Best Tips for Handling Office Happy Hour Like a Professional

Best Tips for Handling Office Happy Hour Like a Professional

Letting people blow off some steam is the best way to help them regain focus, relax, and boost their productivity. Hosting a company happy hour is one of the best ways for you to get there.

The traditional meaning of happy hours (in the hospitality industry) is a period of the day when drinks are sold at reduced prices. On the other hand, company happy hour is a period of rest from work where employees are allowed alcoholic beverages (as a sort of a social lubricant).

As such, office happy hour boosts morale, it also helps people rest from work and allows them to socialize with their coworkers. Aside from strengthening team unity and boosting productivity, this practice also creates a more welcoming working environment. As such, it reduces talent abandonment.

Office happy hour needs to be scheduled carefully in order to give maximum effect. First of all, you need to keep in mind that you can’t follow the hospitality industry recipe and have a happy hour every day. First of all, you can’t afford to spare 2-3 work hours every day. On the other hand, 2-3 hours every week shouldn’t be that much of a problem.

The ideal day for this happy hour is Friday. First of all, it’s the end of the week, which means that people are probably already tired. Second, the weekend is upon them, which makes them less focused and dedicated. Chances are that employees in your Minnesotan office are already thinking about Minneapolis nightlife, which is why this office happy hour can also serve as a sort of a prelude to their wild weekend.

With this in mind, you need to be aware of the fact that announcing a happy hour might already affect the mindset and productivity of your employees.

So, even though (on paper) you’re sacrificing 2-3 hours, in terms of productivity, you’re really not losing that much. At the same time, you get all the benefits we’ve mentioned in the introduction. It’s a clear win-win scenario for your organization.

Don’t Skimp
Another thing you need to consider is the issue of budgeting. Paying for drinks for all your staff is something you need to add to your budget, and it might not come cheap. The thing is that you don’t want to overspend, but you don’t want to come off as cheap either. Sure, you don’t have to go for the top shelf, but picking the most frugal beverages won’t portray you in the best life.

The choice of beverages also makes all the difference. Beer and wine are your safest bet. Shots, cocktails, and martinis are not… well, thematically appropriate or practical.

Also, keep in mind that it’s not just about the drinks. You should also make sure that there’s some food available. Ideally, you’re going for catering but just providing some basic snacks is better than completely overlooking this aspect of your corporate happy hour. The simplest solution would be to just look for local catering businesses (or a local food place that does local catering), and that’s it.

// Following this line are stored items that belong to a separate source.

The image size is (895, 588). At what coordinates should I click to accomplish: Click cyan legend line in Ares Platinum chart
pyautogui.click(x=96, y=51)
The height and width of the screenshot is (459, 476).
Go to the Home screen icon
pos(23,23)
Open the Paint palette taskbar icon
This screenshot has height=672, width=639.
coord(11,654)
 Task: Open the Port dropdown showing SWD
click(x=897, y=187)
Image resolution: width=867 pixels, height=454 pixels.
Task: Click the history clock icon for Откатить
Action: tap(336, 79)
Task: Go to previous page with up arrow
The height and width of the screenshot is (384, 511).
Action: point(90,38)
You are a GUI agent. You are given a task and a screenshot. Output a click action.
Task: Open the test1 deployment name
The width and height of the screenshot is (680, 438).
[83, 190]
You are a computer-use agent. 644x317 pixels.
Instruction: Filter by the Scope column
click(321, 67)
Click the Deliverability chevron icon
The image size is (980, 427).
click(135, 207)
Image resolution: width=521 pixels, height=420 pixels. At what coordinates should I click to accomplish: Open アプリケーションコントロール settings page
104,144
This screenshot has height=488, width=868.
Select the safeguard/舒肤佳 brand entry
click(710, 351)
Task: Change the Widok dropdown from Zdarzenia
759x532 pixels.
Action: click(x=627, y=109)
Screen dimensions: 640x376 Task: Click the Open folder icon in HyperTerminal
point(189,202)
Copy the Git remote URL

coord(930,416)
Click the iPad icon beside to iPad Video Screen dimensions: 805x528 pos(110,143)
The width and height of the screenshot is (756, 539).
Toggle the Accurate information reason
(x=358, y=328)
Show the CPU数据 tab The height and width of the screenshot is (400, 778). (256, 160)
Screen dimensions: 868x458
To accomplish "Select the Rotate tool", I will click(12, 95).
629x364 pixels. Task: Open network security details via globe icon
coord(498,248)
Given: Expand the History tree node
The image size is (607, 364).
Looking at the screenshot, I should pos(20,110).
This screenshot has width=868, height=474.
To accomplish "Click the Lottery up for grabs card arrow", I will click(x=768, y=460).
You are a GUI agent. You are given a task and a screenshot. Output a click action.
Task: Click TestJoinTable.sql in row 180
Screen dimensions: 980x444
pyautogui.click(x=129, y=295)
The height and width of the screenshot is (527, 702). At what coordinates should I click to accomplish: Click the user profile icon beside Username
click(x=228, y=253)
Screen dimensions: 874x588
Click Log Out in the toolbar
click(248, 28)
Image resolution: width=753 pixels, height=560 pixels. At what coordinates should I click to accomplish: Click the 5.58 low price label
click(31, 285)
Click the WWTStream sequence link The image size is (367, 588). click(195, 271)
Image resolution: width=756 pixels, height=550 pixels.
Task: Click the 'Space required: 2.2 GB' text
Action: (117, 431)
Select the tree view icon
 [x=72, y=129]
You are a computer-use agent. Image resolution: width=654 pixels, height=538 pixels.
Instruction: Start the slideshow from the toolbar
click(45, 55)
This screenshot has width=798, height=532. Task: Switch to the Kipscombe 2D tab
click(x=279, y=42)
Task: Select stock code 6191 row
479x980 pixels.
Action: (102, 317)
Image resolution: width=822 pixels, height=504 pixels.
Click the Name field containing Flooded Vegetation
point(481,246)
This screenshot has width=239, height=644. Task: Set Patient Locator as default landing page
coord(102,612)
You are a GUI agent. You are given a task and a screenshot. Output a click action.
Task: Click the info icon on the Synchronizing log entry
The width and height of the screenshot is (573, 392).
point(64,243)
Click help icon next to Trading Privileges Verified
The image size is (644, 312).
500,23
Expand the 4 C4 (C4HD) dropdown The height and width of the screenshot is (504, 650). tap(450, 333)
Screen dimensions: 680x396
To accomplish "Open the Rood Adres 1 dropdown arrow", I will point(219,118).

Try to Avoid Work Talk (But Not Too Hard)
Generally speaking, a lot of effort goes into making this formal affair… well, less formal. However, this is not always the best (or the healthiest) course of action. Remember that people attending this happy hour are work friends and work acquaintances – not private life liaisons. This means that the majority of their topics are work-related. Trying too hard to make them discuss private issues might leave them without a suitable conversation topic.

While it is true that the purpose of this event (or occasion) is to let them mingle and get outside of their regular work routine, it is important that they do so at their own pace and of their own volition. You can’t force people to engage in conversation. The best you can do is create suitable conditions and let them work it out amongst themselves.

Be Professional
As a leader, you need to live by a different set of rules than your employees. Sure, they want to see you without the mantle of the leader, but at the same time, fraternizing with your employees is usually not a good idea.

While this will result in a temporary morale boost, you might lose some of your authority. Also, if you become too good with someone (even if it just appears so from the outside), this might serve as a cause for future murmurs of bias and favoritism. Still, it is important that you go out of your way and talk to everyone (even if it’s just to greet them).

Being too flirtatious (which is something that you can do non-deliberately) can also become a huge problem. Hooking up at a work party is definitely not a good idea.

Now, keep in mind that informal ambiance might cause you to open too much about yourself or be too honest about the company’s situation (even some corporate secrets). There’s time and place for this kind of honesty, and company happy hour is definitely not the right setting.

Gather Feedback
In the end, you need to make sure that you gather feedback from all the attendees. The key thing to remember here is that this is not the last time you’re going to host a happy hour in your office. Therefore, you can use previous instances as a learning experience and keep improving.

Some events will be more successful than others, which won’t always be determined by your own organizational abilities. The key is that you figure out what you’re doing right and keep up the good work.

In Conclusion
The biggest problem with office happy hours is that it’s not mandatory (or common) and that it doesn’t sound very… well, professional. This makes a lot of entrepreneurs and managers avoid the idea altogether without even giving it a shot. Still, this can become one of the best, most productive office traditions with a proper organization and the right game plan. All it takes is just a bit of research and effort.